Nieva writes, “Peter Rojas founded the blog in his tiny Lower East Side apartment in 2004, with the goal of covering technology in plain speech. In an industry smitten with jargon and officialese, Engadget covered gadgets in a way that was readable. Rojas created Engadget for Weblogs, Inc. and cashed in when CEO Jason Calacanis sold the company to AOL a year later for $25 million. It continued to grow. As of today, Technorati, a website which ranks the popularity of blogs, lists Engadget as the world’s number one tech blog, with The Verge right behind it. In April, the site received 4.8 million unique visitors, according to comScore Inc.
“Engadget quickly became an authority. According to a former Apple employee, executives at the company originally avoided talking to Engadget or Gizmodo because their coverage was ‘too snarky.’ That changed after Steve Jobs began reading them every day. Stevens recalls a phone call he once got from a public relations person after writing a negative review of a tablet. ‘She told me I ruined the company,’ he says. ‘I thought, ‘Don’t ruin my day by telling me that. You should make a good product.” One PR person from a prominent agency in Silicon Valley says good coverage from the blog is crucial to a product’s success or failure with consumers. ‘They can make your launch a big mess. They are incredibly important,’ says the representative who declined to be named.

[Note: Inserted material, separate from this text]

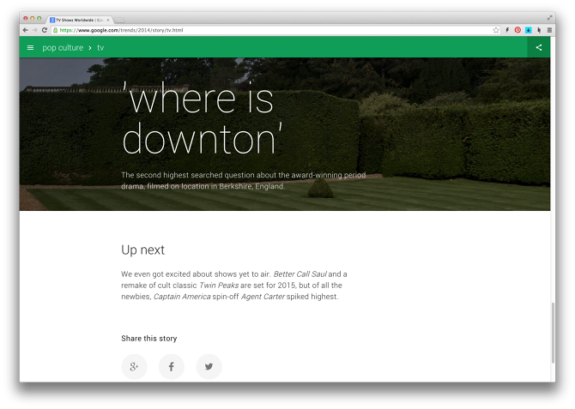575x409 pixels.
Task: Close the TV Shows Worldwide tab
Action: pos(108,19)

“Engadget has a staff of about 40 writers and editors scattered around the globe — from Silicon Valley to Paris and Taipei. They report in numerous languages, including Chinese and German. The staff has had moments of journalistic ingenuity and brilliance. When Apple released the iPhone 3G in 2008, for instance, former editor in chief Ryan Block travelled to New Zealand, the closest launch country to the International Date Line, to get his hands on a phone. The maneuver bought Engadget the most precious commodity in the business of blogging: time. The gambit gave the site an 18-hour lead over media outlets on the East Coast.”